Déniée en tant que victime, meurtrie et inquiète en tant que mère, Hadjira voit tous ses espoirs s’effondrer. La seule solution pour revoir son fils est le retour au domicile conjugal avec son mari où il la tuera 5 semaines plus tard. Le système pénal et judiciaire l’a abandonnée. Cela lui a été fatal.
Les violences psychologiques sont pourtant reconnues comme des violences par la loi.
Dans un pays qui prendrait en compte les violences sous toutes leurs formes, les victimes devraient être immédiatement protégées quand elles appellent à l’aide. Dans notre réalité, c’est loin d’être le cas. Le ministère de l’intérieur a rendu publiques les nouvelles terribles statistiques du nombre de morts violentes au sein du couple en 2022. Ces données viennent confirmer que la plupart d’entre elles avaient signalé les faits aux forces de l’ordre ou déposé plainte.
Quelles étaient les violences dénoncées par Hadjira ? La liste est longue : insultes, propos humiliants, harcèlement avec répétition d’accusations imaginaires, crachats, gifles, mise à l’écart de toute vie sociale et administrative en empêchant sa régularisation administrative, séquestration au domicile conjugal, puis au domicile des beaux parents avec interdiction d’amener l’enfant à l’école, puis expulsion du domicile conjugal sans ressources, chantage et entrave aux relations avec l’aîné des enfants.
De fait, la plupart de ces violences sont considérées soit comme des violences psychologiques ne déclenchant que peu de protection, soit ne sont pas considérées comme des violences car il n’y a pas eu de coups. La réticence des institutions est massive à estimer, y compris en présence de preuves instamment exigées, que les violences dites « psychologiques » puissent être véritablement des violences. C’est faire l’impasse sur la réalité de l’enfer que ces femmes vivent, sur la gravité des menaces qui pèsent sur elles et sur les nombreuses stratégies des conjoints violents qui agissent en toute impunité. La parole de la victime est discréditée. Les auteurs nient avoir été violents, attaquent la crédibilité de la victime et, comme pour Hadjira à l’audience, les accusent de demander une protection dans l’unique but d’obtenir des papiers. Les femmes victimes de violences, lorsqu’elles sont étrangères, subissent une emprise décuplée car leur droit au séjour dépend du maintien du lien conjugal avec l’auteur des violences.

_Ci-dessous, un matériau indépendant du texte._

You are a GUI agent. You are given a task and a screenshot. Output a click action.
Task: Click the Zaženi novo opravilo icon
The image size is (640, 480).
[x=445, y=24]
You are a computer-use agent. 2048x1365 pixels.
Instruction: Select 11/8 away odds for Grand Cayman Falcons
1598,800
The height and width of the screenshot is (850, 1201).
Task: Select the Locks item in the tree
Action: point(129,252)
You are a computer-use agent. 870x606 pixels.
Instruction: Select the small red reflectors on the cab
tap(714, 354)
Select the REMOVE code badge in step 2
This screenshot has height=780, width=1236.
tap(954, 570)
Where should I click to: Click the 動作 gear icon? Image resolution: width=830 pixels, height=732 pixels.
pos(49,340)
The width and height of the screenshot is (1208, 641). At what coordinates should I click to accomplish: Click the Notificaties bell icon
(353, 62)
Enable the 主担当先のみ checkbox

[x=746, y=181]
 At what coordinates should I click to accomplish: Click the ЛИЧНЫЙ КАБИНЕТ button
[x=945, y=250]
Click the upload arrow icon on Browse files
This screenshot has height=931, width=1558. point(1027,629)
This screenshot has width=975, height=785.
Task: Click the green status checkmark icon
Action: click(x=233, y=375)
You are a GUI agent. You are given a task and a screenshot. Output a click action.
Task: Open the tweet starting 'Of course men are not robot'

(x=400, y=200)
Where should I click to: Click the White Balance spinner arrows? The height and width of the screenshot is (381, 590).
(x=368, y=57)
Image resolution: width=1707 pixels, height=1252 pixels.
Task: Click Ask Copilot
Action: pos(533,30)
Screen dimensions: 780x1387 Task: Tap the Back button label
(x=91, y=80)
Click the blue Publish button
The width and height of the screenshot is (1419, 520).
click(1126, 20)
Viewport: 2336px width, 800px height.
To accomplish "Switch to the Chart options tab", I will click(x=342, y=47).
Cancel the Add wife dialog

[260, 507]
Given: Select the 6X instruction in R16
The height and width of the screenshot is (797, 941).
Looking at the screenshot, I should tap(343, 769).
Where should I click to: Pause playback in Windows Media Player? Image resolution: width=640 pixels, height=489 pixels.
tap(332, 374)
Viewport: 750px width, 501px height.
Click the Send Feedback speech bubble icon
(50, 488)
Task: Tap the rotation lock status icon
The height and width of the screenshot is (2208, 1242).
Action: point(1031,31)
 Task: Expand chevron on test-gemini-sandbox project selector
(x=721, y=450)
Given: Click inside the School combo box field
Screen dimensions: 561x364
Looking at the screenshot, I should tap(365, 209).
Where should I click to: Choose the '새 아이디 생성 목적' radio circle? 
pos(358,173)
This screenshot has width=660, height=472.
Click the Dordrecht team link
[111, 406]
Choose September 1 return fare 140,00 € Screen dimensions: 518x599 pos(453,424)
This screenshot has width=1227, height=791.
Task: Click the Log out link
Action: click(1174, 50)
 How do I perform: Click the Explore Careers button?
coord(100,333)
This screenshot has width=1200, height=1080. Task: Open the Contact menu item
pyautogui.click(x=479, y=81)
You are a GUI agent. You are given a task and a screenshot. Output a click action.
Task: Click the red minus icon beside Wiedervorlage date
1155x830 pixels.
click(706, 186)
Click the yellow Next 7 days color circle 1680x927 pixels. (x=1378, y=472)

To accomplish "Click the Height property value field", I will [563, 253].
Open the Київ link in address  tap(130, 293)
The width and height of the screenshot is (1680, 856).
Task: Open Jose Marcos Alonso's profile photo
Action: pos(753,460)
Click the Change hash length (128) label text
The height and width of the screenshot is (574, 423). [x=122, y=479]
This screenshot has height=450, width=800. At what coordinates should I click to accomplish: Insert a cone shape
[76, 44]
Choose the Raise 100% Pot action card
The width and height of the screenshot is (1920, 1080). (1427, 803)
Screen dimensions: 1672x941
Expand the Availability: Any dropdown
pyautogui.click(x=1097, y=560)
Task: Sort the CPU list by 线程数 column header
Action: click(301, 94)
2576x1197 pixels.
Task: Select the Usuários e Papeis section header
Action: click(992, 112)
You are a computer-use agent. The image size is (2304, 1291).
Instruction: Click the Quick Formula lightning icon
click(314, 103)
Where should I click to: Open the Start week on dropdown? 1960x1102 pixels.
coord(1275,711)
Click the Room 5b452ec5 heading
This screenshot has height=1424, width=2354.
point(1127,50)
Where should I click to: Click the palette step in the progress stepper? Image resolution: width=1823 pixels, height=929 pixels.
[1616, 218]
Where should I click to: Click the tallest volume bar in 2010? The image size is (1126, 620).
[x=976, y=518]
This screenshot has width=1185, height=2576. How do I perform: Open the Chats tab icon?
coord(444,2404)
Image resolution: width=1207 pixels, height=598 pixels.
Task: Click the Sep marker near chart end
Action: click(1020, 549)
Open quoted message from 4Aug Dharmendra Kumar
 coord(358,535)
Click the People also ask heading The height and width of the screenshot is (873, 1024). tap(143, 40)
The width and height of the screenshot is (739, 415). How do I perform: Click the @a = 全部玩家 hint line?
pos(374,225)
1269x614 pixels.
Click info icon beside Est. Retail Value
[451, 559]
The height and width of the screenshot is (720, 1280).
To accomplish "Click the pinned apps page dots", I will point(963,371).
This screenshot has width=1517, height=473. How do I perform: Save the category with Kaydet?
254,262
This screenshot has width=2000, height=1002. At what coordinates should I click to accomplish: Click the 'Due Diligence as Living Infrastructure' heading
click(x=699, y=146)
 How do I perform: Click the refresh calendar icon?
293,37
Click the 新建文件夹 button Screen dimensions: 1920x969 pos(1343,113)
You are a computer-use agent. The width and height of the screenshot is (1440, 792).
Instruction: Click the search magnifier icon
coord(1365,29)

Un constat et un drame qui forcent à agir
Aujourd’hui les institutions chargées de la protection des victimes de violences faillissent à leur mission. Un réel travail de prévention et de prise de conscience s’impose. Il est urgent que la France réagisse, mette en place des mesures de protection efficaces, fasse appliquer les textes, crée des places d’hébergement, forme les différents acteurs et actrices à toutes les formes de violences et adopte les fonds nécessaires pour une véritable politique de lutte contre les violences faites aux femmes.
C’est en prenant ces mesures nécessaires que toutes les femmes victimes de violences, y compris les ressortissantes étrangères, seront effectivement protégées sur le territoire français.